L’omniprésident Vladimir Poutine ne peut cacher une colère rentrée. Sa Russie ne peut être humiliée de la sorte. La Coupe du monde 2018, la première organisée à l’Est de l’Europe depuis sa création, en 1930, est un test majeur pour restaurer la crédibilité de ce pays, amputé de quatorze de ses républiques au début des années 1990. Sur le plan géopolitique, la désignation de Moscou pour accueillir le Mondial, obtenue de haute lutte lors du congrès de la Fifa, le 10 décembre 2010, notamment face à la candidature conjointe de la Belgique et des Pays-Bas, est un outil de soft power. Une arme diplomatique. En toute logique, ce doit donc être aussi un succès sportif : l’objectif assigné à Stanislav Cherchesov lors de sa nomination, en août 2016, est de hisser la sélection nationale en demi-finale du tournoi l’été prochain, rien de moins, pour contribuer à restaurer cette grandeur passée. La Sbornaya, qui avait obtenu le match nul 3-3 lors d’un match amical face à la Belgique, en mars 2017, doit faire jeu égal avec les grandes nations du ballon rond que sont l’Allemagne, l’Espagne ou le Brésil. En l’état actuel, on est loin du compte : elle est 65e au classement mondial établi par la Fifa.
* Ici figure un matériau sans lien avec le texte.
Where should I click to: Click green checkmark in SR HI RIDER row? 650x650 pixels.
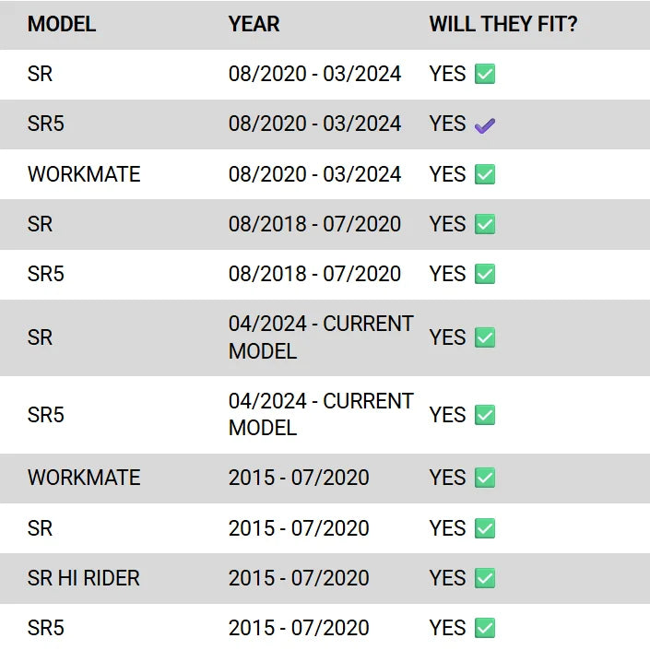[485, 578]
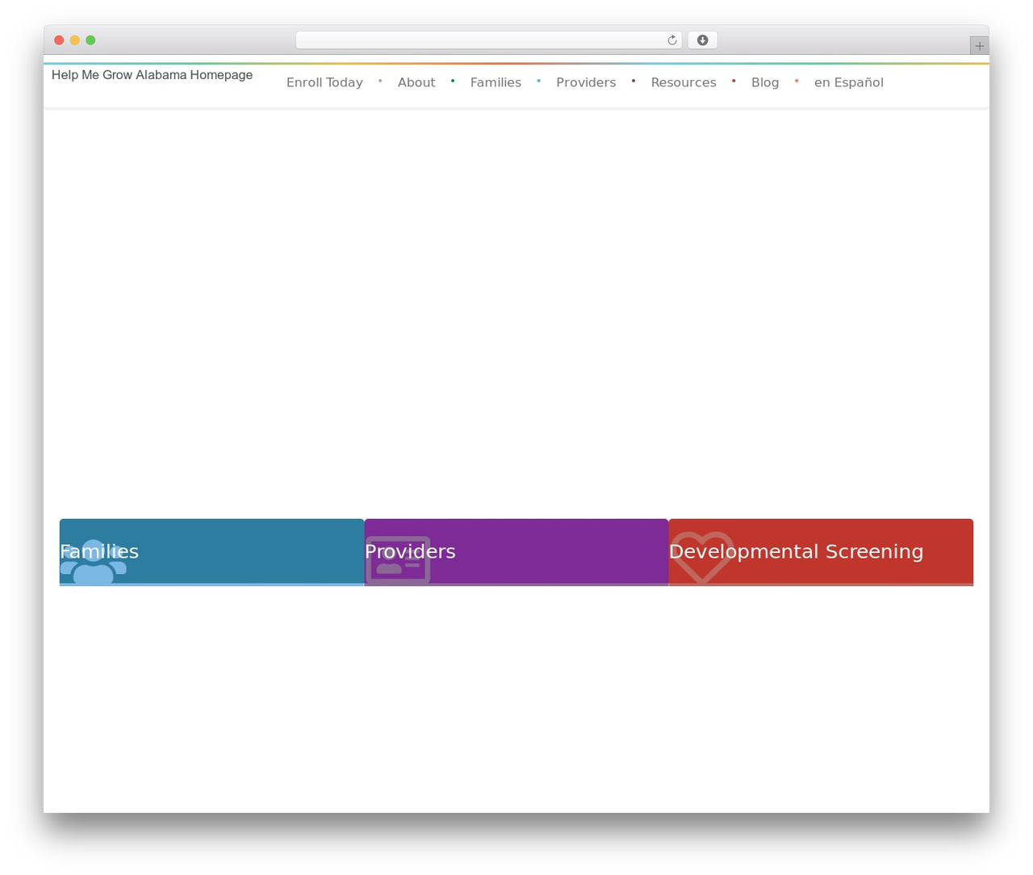Visit the Blog navigation link
This screenshot has height=875, width=1033.
point(765,82)
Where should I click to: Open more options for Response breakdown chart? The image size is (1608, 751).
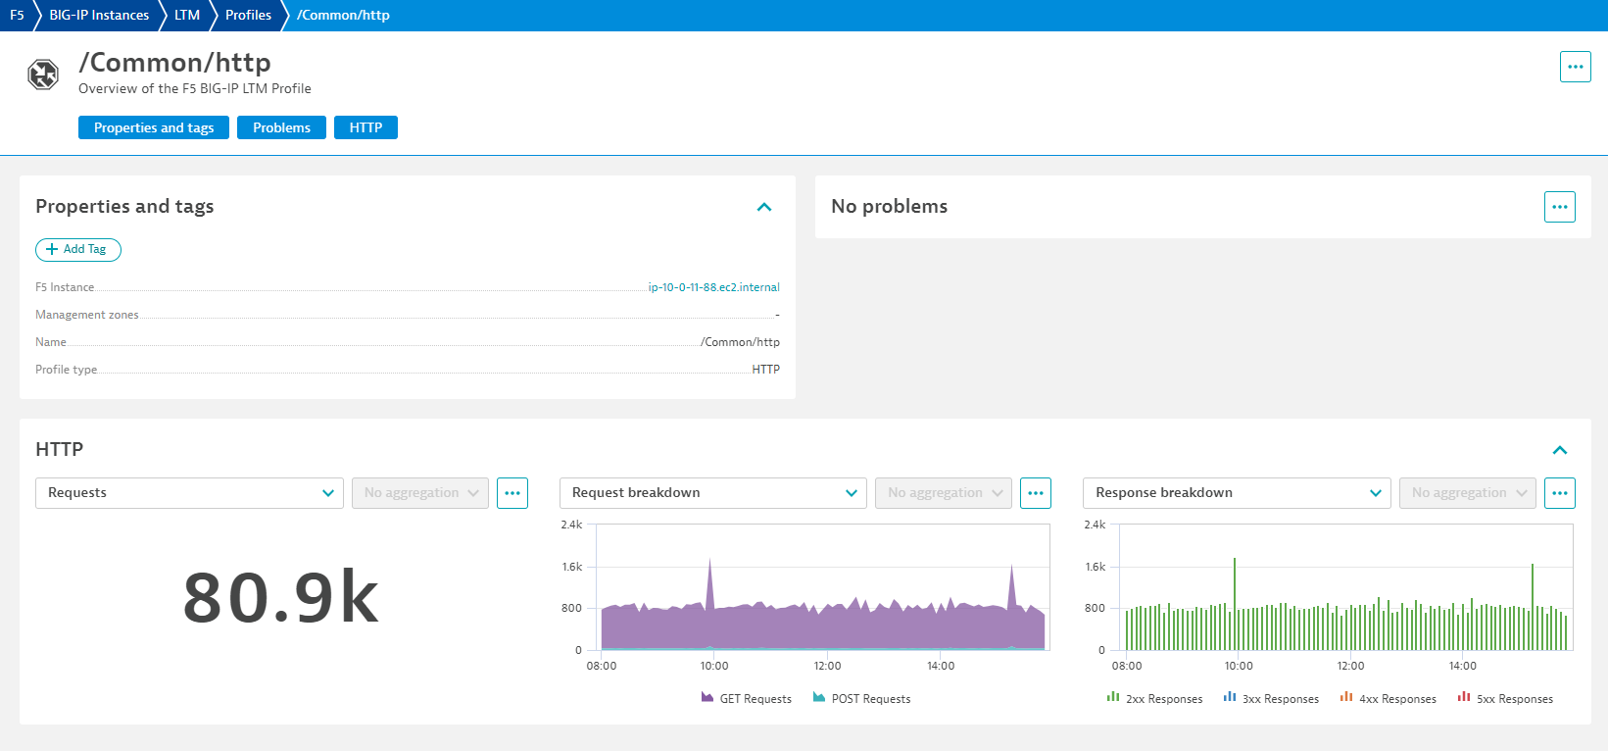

Politiquement, les hommes de Poutine devront en outre se battre pour adoucir l’image d’une Russie sulfureuse sur les terrains de football comme elle l’est devenue dans les cénacles internationaux. Tant les suspicions et les maux sont nombreux. Racisme : les chants déplacés et autres jets de banane se sont multipliés sur les terrains ces dernières années – 92 faits ont été recensés lors de la saison 2014-2015. C’est le reflet d’une intolérance ordinaire, concrétisée depuis une décennie par de nombreuses agressions d’étrangers dans les villes. Dopage : une enquête a été ouverte par la Fifa, qui soupçonne… toute l’équipe russe d’avoir fait usage de produits interdits lors de la Coupe du monde 2014. C’est le miroir d’une Russie oligarque devenue le royaume de la triche, de la richesse sans vergogne. Hooliganisme : tout le monde a encore en mémoire les batailles de rue entre supporters anglais et russes à Marseille lors de l’Euro français et des hooligans ont déjà promis un  » festival de violence  » lors du Mondial à venir. Voilà l’expression extrémiste d’un nationalisme débridé. Et l’on peut citer encore la répression de l’opposition, l’interventionnisme dénoncé lors de l’élection américaine, la corruption endémique ou la traque des homosexuels en Tchétchénie. Septante ans après la révolution communiste, c’est le Far West à l’Est.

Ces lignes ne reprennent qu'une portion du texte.